=== Records provided ===

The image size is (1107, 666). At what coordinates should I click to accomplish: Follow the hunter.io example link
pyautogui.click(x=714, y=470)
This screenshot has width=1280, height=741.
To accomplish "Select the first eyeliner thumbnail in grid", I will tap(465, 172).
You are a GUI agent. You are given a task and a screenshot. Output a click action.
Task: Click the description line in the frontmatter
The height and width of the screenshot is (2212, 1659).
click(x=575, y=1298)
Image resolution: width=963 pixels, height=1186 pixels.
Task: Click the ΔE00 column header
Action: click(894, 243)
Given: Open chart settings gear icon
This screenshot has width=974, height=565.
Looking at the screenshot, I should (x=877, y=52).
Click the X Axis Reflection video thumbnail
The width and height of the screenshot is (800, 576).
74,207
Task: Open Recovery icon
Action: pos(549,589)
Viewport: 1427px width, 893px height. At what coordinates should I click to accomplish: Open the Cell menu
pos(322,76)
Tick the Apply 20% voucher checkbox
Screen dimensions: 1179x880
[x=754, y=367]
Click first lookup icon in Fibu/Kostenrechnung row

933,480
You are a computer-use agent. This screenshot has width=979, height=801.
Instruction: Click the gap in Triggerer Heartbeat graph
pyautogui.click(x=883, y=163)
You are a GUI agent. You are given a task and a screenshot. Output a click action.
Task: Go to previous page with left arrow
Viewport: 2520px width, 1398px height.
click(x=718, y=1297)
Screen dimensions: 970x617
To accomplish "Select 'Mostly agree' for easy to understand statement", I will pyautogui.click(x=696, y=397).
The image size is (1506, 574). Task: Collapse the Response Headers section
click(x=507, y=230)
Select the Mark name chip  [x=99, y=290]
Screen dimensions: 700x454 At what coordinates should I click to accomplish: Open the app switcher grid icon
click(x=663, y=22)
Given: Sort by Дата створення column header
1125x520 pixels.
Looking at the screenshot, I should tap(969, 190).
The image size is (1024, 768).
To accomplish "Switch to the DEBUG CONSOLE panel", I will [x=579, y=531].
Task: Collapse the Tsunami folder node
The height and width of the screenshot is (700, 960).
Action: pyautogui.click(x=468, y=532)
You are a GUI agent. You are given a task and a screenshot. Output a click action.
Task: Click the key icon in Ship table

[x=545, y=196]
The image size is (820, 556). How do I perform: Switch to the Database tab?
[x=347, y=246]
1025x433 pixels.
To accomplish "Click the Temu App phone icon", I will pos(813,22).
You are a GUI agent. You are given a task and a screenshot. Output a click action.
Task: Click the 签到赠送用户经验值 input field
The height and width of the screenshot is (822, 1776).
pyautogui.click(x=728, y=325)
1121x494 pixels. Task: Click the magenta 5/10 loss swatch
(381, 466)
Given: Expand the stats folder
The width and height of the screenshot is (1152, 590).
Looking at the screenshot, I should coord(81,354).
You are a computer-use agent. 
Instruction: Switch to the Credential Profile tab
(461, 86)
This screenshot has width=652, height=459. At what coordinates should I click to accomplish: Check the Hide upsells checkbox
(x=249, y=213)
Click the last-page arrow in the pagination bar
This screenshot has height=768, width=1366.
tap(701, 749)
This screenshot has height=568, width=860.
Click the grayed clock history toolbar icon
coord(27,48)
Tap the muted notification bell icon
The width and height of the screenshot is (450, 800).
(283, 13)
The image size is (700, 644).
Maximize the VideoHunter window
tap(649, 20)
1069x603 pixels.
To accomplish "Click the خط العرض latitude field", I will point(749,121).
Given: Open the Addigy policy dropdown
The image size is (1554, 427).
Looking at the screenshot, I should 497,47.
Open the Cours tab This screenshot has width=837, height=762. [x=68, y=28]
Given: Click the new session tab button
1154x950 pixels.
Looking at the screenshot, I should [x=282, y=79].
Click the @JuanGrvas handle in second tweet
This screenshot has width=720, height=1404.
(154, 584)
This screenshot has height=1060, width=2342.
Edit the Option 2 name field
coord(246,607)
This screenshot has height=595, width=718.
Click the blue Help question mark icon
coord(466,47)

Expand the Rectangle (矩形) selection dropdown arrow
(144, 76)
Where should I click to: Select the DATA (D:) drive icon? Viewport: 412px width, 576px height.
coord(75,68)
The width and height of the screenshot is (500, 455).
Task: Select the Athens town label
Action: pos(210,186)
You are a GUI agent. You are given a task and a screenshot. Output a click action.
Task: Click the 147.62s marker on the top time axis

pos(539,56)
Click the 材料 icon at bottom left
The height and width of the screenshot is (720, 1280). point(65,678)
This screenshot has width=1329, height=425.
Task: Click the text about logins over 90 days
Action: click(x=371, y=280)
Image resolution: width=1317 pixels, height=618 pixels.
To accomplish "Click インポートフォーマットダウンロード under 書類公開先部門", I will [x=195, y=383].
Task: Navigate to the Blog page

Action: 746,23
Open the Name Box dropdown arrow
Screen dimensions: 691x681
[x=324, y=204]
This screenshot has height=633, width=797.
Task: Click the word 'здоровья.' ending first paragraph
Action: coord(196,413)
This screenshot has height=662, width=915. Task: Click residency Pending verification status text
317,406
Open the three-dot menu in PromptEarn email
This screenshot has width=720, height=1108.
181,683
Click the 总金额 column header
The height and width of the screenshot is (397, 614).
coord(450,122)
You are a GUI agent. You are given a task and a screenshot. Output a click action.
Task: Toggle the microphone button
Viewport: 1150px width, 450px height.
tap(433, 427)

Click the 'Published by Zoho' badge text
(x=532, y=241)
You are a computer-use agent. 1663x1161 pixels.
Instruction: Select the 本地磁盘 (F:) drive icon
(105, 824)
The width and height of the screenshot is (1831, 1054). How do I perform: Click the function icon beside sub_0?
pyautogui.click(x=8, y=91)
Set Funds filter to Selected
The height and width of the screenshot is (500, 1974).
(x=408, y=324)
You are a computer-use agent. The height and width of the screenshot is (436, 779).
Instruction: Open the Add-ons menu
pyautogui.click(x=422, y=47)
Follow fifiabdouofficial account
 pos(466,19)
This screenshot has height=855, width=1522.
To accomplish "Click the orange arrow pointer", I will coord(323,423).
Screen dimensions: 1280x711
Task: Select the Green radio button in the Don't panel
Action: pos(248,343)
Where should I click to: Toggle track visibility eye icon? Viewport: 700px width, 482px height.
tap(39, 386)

===

### Task statement
Working through the records above, copy each one exactly.

### Answer below
The image size is (1107, 666). At what coordinates should I click to accomplish: Follow the hunter.io example link
pyautogui.click(x=714, y=470)
This screenshot has width=1280, height=741.
To accomplish "Select the first eyeliner thumbnail in grid", I will tap(465, 172).
You are a GUI agent. You are given a task and a screenshot. Output a click action.
Task: Click the description line in the frontmatter
The height and width of the screenshot is (2212, 1659).
click(x=575, y=1298)
Image resolution: width=963 pixels, height=1186 pixels.
Task: Click the ΔE00 column header
Action: click(894, 243)
Given: Open chart settings gear icon
This screenshot has width=974, height=565.
Looking at the screenshot, I should (x=877, y=52).
Click the X Axis Reflection video thumbnail
The width and height of the screenshot is (800, 576).
74,207
Task: Open Recovery icon
Action: pos(549,589)
Viewport: 1427px width, 893px height. At what coordinates should I click to accomplish: Open the Cell menu
pos(322,76)
Tick the Apply 20% voucher checkbox
Screen dimensions: 1179x880
[x=754, y=367]
Click first lookup icon in Fibu/Kostenrechnung row

933,480
You are a computer-use agent. This screenshot has width=979, height=801.
Instruction: Click the gap in Triggerer Heartbeat graph
pyautogui.click(x=883, y=163)
You are a GUI agent. You are given a task and a screenshot. Output a click action.
Task: Go to previous page with left arrow
Viewport: 2520px width, 1398px height.
click(x=718, y=1297)
Screen dimensions: 970x617
To accomplish "Select 'Mostly agree' for easy to understand statement", I will pyautogui.click(x=696, y=397).
The image size is (1506, 574). Task: Collapse the Response Headers section
click(x=507, y=230)
Select the Mark name chip  [x=99, y=290]
Screen dimensions: 700x454 At what coordinates should I click to accomplish: Open the app switcher grid icon
click(x=663, y=22)
Given: Sort by Дата створення column header
1125x520 pixels.
Looking at the screenshot, I should tap(969, 190).
The image size is (1024, 768).
To accomplish "Switch to the DEBUG CONSOLE panel", I will [x=579, y=531].
Task: Collapse the Tsunami folder node
The height and width of the screenshot is (700, 960).
Action: pyautogui.click(x=468, y=532)
You are a GUI agent. You are given a task and a screenshot. Output a click action.
Task: Click the key icon in Ship table

[x=545, y=196]
The image size is (820, 556). How do I perform: Switch to the Database tab?
[x=347, y=246]
1025x433 pixels.
To accomplish "Click the Temu App phone icon", I will pos(813,22).
You are a GUI agent. You are given a task and a screenshot. Output a click action.
Task: Click the 签到赠送用户经验值 input field
The height and width of the screenshot is (822, 1776).
pyautogui.click(x=728, y=325)
1121x494 pixels. Task: Click the magenta 5/10 loss swatch
(381, 466)
Given: Expand the stats folder
The width and height of the screenshot is (1152, 590).
Looking at the screenshot, I should coord(81,354).
You are a computer-use agent. 
Instruction: Switch to the Credential Profile tab
(461, 86)
This screenshot has width=652, height=459. At what coordinates should I click to accomplish: Check the Hide upsells checkbox
(x=249, y=213)
Click the last-page arrow in the pagination bar
This screenshot has height=768, width=1366.
tap(701, 749)
This screenshot has height=568, width=860.
Click the grayed clock history toolbar icon
coord(27,48)
Tap the muted notification bell icon
The width and height of the screenshot is (450, 800).
(283, 13)
The image size is (700, 644).
Maximize the VideoHunter window
tap(649, 20)
1069x603 pixels.
To accomplish "Click the خط العرض latitude field", I will point(749,121).
Given: Open the Addigy policy dropdown
The image size is (1554, 427).
Looking at the screenshot, I should 497,47.
Open the Cours tab This screenshot has width=837, height=762. [x=68, y=28]
Given: Click the new session tab button
1154x950 pixels.
Looking at the screenshot, I should [x=282, y=79].
Click the @JuanGrvas handle in second tweet
This screenshot has width=720, height=1404.
(154, 584)
This screenshot has height=1060, width=2342.
Edit the Option 2 name field
coord(246,607)
This screenshot has height=595, width=718.
Click the blue Help question mark icon
coord(466,47)

Expand the Rectangle (矩形) selection dropdown arrow
(144, 76)
Where should I click to: Select the DATA (D:) drive icon? Viewport: 412px width, 576px height.
coord(75,68)
The width and height of the screenshot is (500, 455).
Task: Select the Athens town label
Action: pos(210,186)
You are a GUI agent. You are given a task and a screenshot. Output a click action.
Task: Click the 147.62s marker on the top time axis

pos(539,56)
Click the 材料 icon at bottom left
The height and width of the screenshot is (720, 1280). point(65,678)
This screenshot has width=1329, height=425.
Task: Click the text about logins over 90 days
Action: click(x=371, y=280)
Image resolution: width=1317 pixels, height=618 pixels.
To accomplish "Click インポートフォーマットダウンロード under 書類公開先部門", I will [x=195, y=383].
Task: Navigate to the Blog page

Action: 746,23
Open the Name Box dropdown arrow
Screen dimensions: 691x681
[x=324, y=204]
This screenshot has height=633, width=797.
Task: Click the word 'здоровья.' ending first paragraph
Action: coord(196,413)
This screenshot has height=662, width=915. Task: Click residency Pending verification status text
317,406
Open the three-dot menu in PromptEarn email
This screenshot has width=720, height=1108.
181,683
Click the 总金额 column header
The height and width of the screenshot is (397, 614).
coord(450,122)
You are a GUI agent. You are given a task and a screenshot. Output a click action.
Task: Toggle the microphone button
Viewport: 1150px width, 450px height.
tap(433, 427)

Click the 'Published by Zoho' badge text
(x=532, y=241)
You are a computer-use agent. 1663x1161 pixels.
Instruction: Select the 本地磁盘 (F:) drive icon
(105, 824)
The width and height of the screenshot is (1831, 1054). How do I perform: Click the function icon beside sub_0?
pyautogui.click(x=8, y=91)
Set Funds filter to Selected
The height and width of the screenshot is (500, 1974).
(x=408, y=324)
You are a computer-use agent. The height and width of the screenshot is (436, 779).
Instruction: Open the Add-ons menu
pyautogui.click(x=422, y=47)
Follow fifiabdouofficial account
 pos(466,19)
This screenshot has height=855, width=1522.
To accomplish "Click the orange arrow pointer", I will coord(323,423).
Screen dimensions: 1280x711
Task: Select the Green radio button in the Don't panel
Action: pos(248,343)
Where should I click to: Toggle track visibility eye icon? Viewport: 700px width, 482px height.
tap(39, 386)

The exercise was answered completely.